The candy dish metaphor is an apt one for this delectable mix of fiction, memoir, and lyric essay, with a long-form cartoon and a dramatic trialogue thrown in. Tone and texture run from bare to brutal, sorrowful to sexy; as for passion on the page, there is novelist Jean Hanff Korelitz confessing about being a prude (even though she wrote an erotic novel under an undisclosed pseudonym) while Linda Gray Sexton experiments with erotic asphyxiation. The age range of the contributors is impressive, as is the span of their subjects, covering pre-primary exploration to elder sex. Jong’s one regret was that she was hoping to include more aspects of lesbian life. (“Even the avowed lesbians chose to write about heterosexual sex,” she told me.) And while some of the names belong to the old guard — Anne Roiphe plays doctor as a child with a neighbor boy in a closet, Rebecca Walker remembers the best sex that wasn’t, and Liz Smith loses her virginity to her first cousin — there are plenty of newcomers. 

As presaged by Jong’s op-ed, the offerings from the younger set certainly lean toward the domestic as opposed to the catalog of unrepressed, Internet-age, postfeminist kink one might expect. The collection kicks off with an essay by Elisa Albert ’05SOA, who writes gamely about the making of her firstborn and her fulfillment as a mother and partner to her child’s father. Excuse me? Isn’t this supposed to be a sex anthology, edited by Erica Jong no less? Albert seems to sense this paradox and apologizes midessay, admitting to the strangeness of writing about the joys of procreative sex, since “freedom from it is fundamental to the possibility that a woman can do as she pleases with her life, body, self. It’s taken eons to liberate us from reproductive sex, from the notion that sex can only be a means to an end (the end being a baby, of course; not an orgasm).” Yet the romance remains. J. A. K. Andres writes about her six-year-old daughter’s discovery of her “cho cho” in a brave essay called “The Diddler,” and Margot Magowan’s luminous piece “Light Me Up” traces the disappearance of her sexual desire after the birth of her son. Finally, Jong’s daughter, Molly Jong-Fast, contributes an essay called “They Had Sex So I Didn’t Have To,” lamenting her mother’s generation’s overexposure of sex. Jong-Fast admits that, in her stable-married-monogamous-maternal state, “I am my mother’s worst bourgeois nightmare,” adding, “I am the person my grandmother and mother would have watched in silent scorn.” 

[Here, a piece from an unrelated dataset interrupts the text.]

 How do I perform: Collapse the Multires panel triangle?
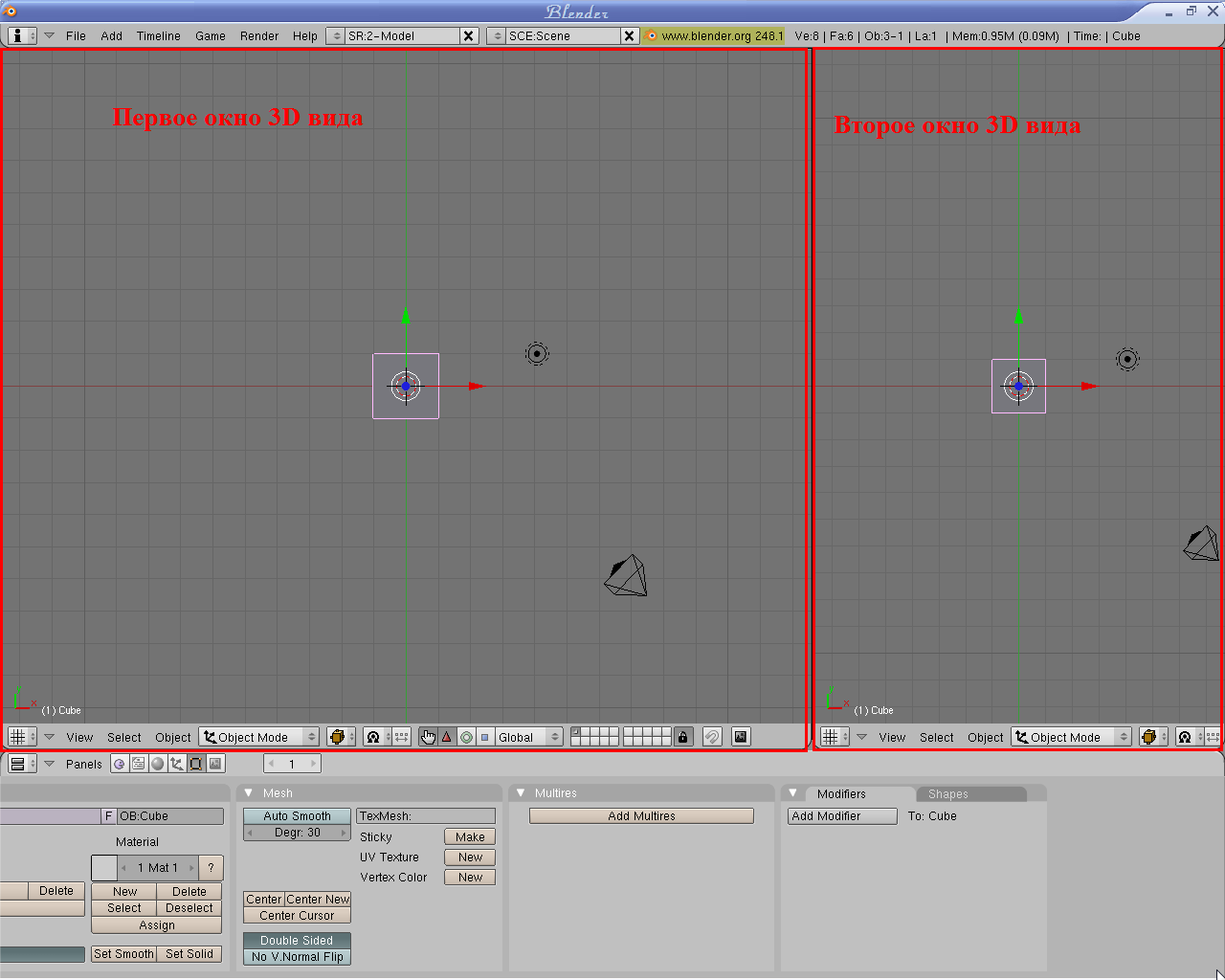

Jong mère acknowledges her disappointment. “I guess I had bought the bullshit that everything had changed, that pudeur was obsolete, that women today were wild viragos,” she writes in her introduction. She shares her shock that so many of the writers she invited to participate felt the need to ask permission of a partner or child before committing to the assignment, and worries about what this means for feminism. Jong could have cut these writers off because they watered down her message. Instead, she embraced them, including their experiences in her sisterhood tableau.

Jong has said she believes strongly that feminism is mentoring. By giving the younger set a place to talk about their relationships with sex alongside Susan Cheever and Susie Bright, Jong has stayed true to her terms. In her view, these women may be offering up their wrists to the very shackles her own generation struggled to cast aside, but by including their voices, Sugar in My Bowl becomes an important and truthful tribute to the complicated and knotty ways in which our experience of sex has — and has not — shifted over the past half century. Domestic does not equal demure, of course, and Albert’s point should not be missed: Although the sex she describes was procreative, it was also her choice, as is Jong-Fast’s monogamy. Rather than moving backward, as Jong frets, these younger writers are ultimately describing a new way forward.